WHAT IS ASKED:
Retype each of the lines below exactly, leaving out the pictures.

MATERIAL FOR THIS TASK:
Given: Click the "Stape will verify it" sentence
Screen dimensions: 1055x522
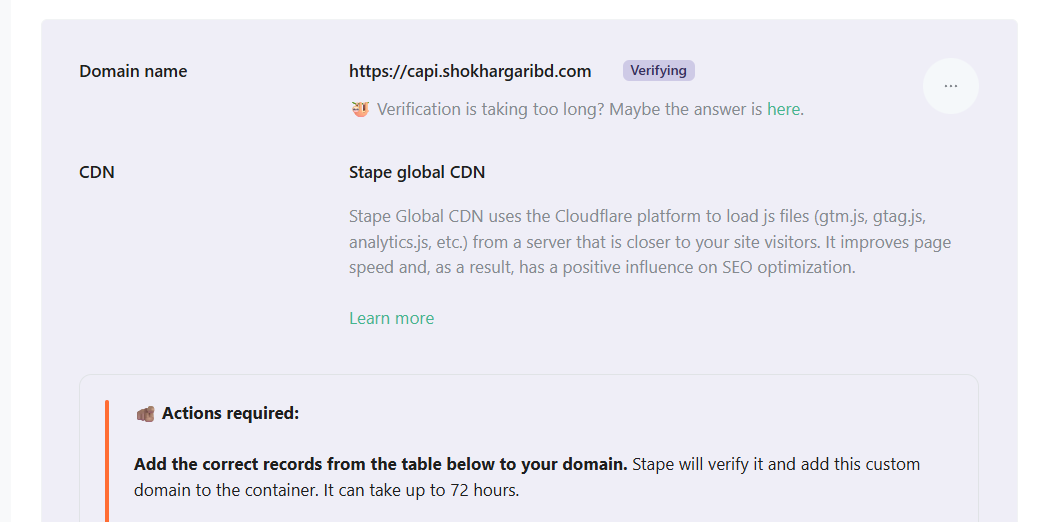Looking at the screenshot, I should point(705,464).
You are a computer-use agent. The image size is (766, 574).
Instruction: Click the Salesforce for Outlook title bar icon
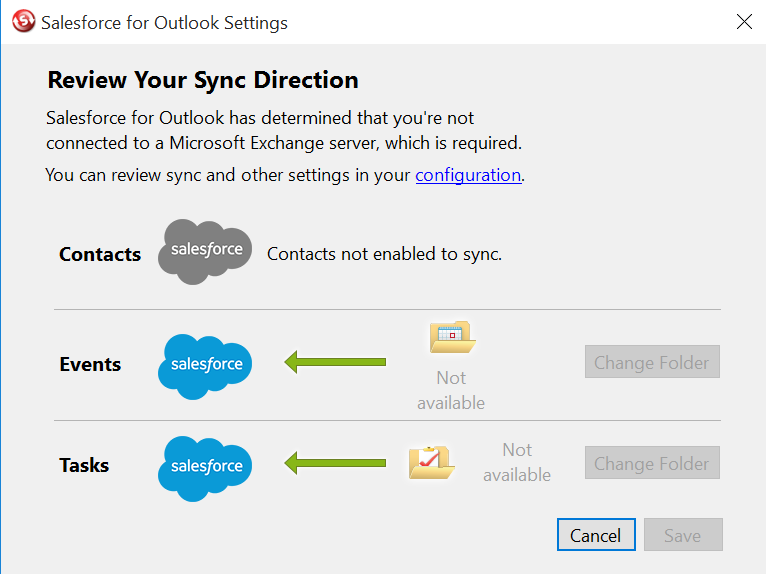(23, 22)
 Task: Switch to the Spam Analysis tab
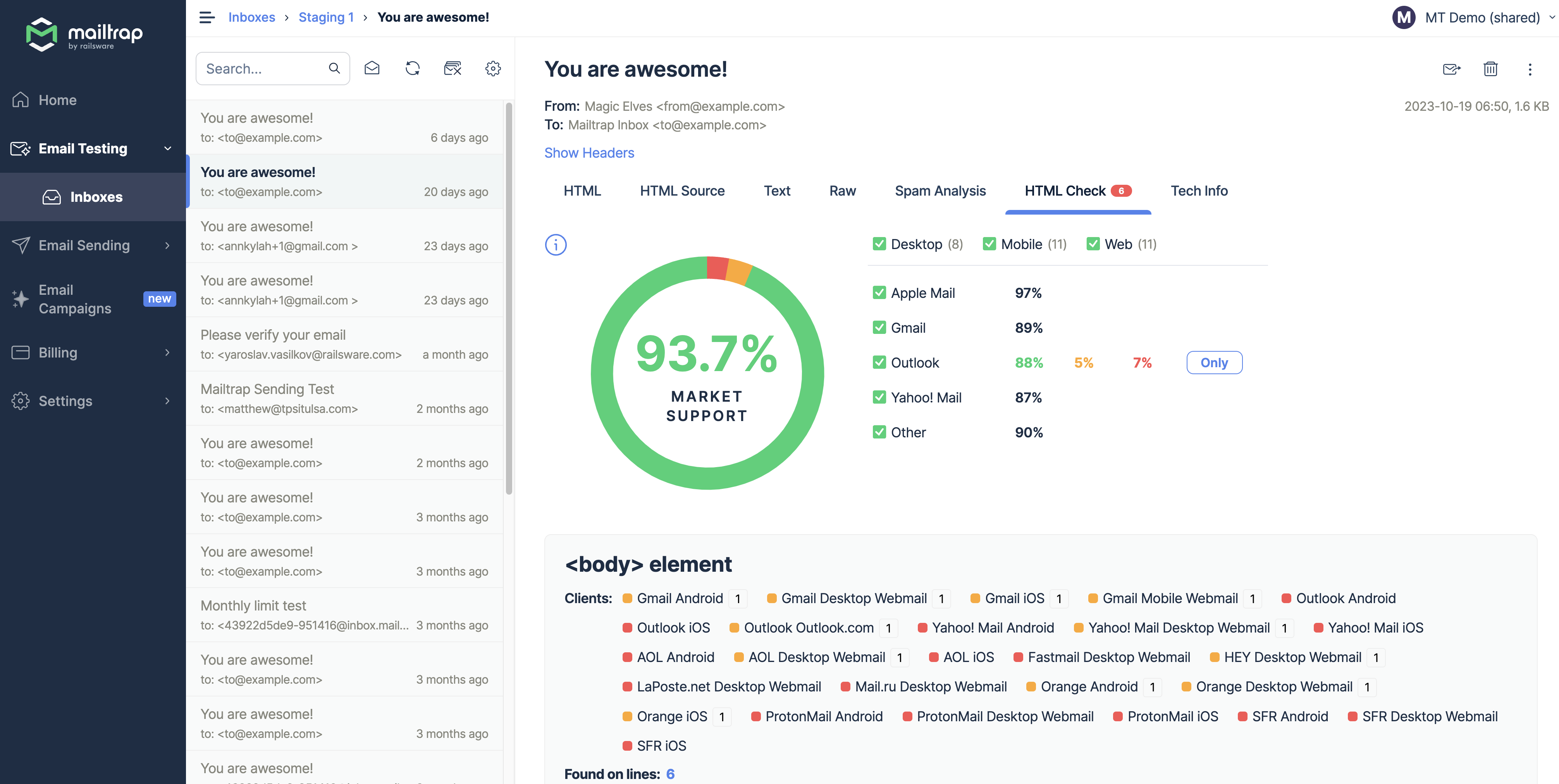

CORRECT RESPONSE:
Given: Click the "Stape will verify it" sentence
Screen dimensions: 1055x522
Looking at the screenshot, I should point(705,464).
You are a computer-use agent. The image size is (766, 574).
Instruction: Click the Salesforce for Outlook title bar icon
(23, 22)
 Task: Switch to the Spam Analysis tab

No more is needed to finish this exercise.